To understand how CSS works on HTML elements, you need to understand the CSS Box Model . The Box Model means that every element that you place in your web page is considered a box when CSS is applied to it.
Each element rendered on a webpage is surrounded by an imaginary box identified by four sides left, right, top and bottom. CSS allows controlling CSS properties Border, Margin and padding on all these four sides.
This box represents the content of the element surrounded by margins, padding and borders on all the four sides. The complete web page also follows the CSS Box Model. All the elements defined in HTML which represent some visible content of the page are considered as boxes. These are paragraph, table, image, headings, span, div, form, and all the form elements. So, we can say that an HTML page is a container box that contains one box each for every element added.

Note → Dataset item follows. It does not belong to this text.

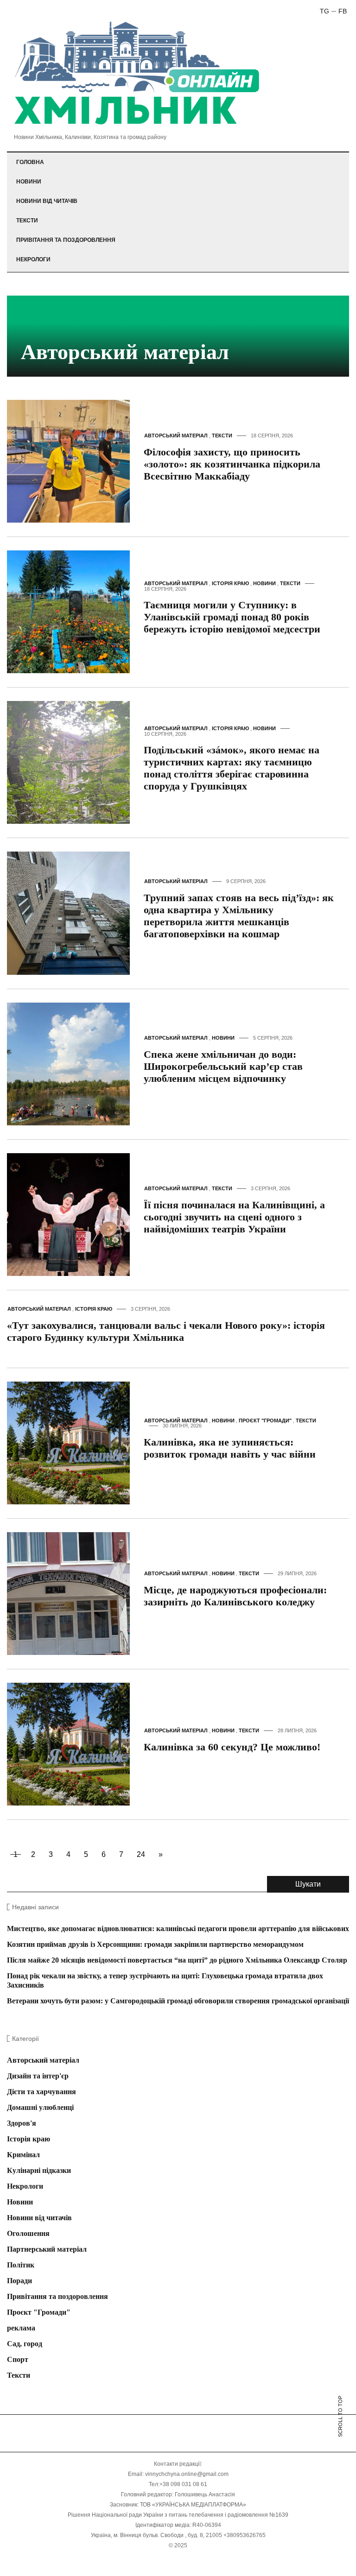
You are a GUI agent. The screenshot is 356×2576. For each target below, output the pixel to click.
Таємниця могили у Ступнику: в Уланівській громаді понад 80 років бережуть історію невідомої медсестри (232, 617)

The border is the outline of the CSS box with element. The Margin property is the distance or border of the element from borders of its neighboring elements. The Padding property is the distance between the content of the element from the border of the element box.
By using the desired side name you can control the values of these properties along with your required side. That also implies that you can apply different color or style to all borders of an element. You can set different padding and margin values for all the four sides of an element. This gives you a lot of flexibility to make you pages more presentable.
Consider this example. If you write some text in <P>, the paragraph tag, then its text is taken as content in the paragraph. CSS Box Model considers this text of paragraph tag in a box with invisible borders by default. The border can be shown by setting its style as ‘SOLID’. Padding is defined as the space between the border and the text of the paragraph. If you have another paragraph above or below this paragraph then margin is the space between borders of the CSS boxes of these paragraphs.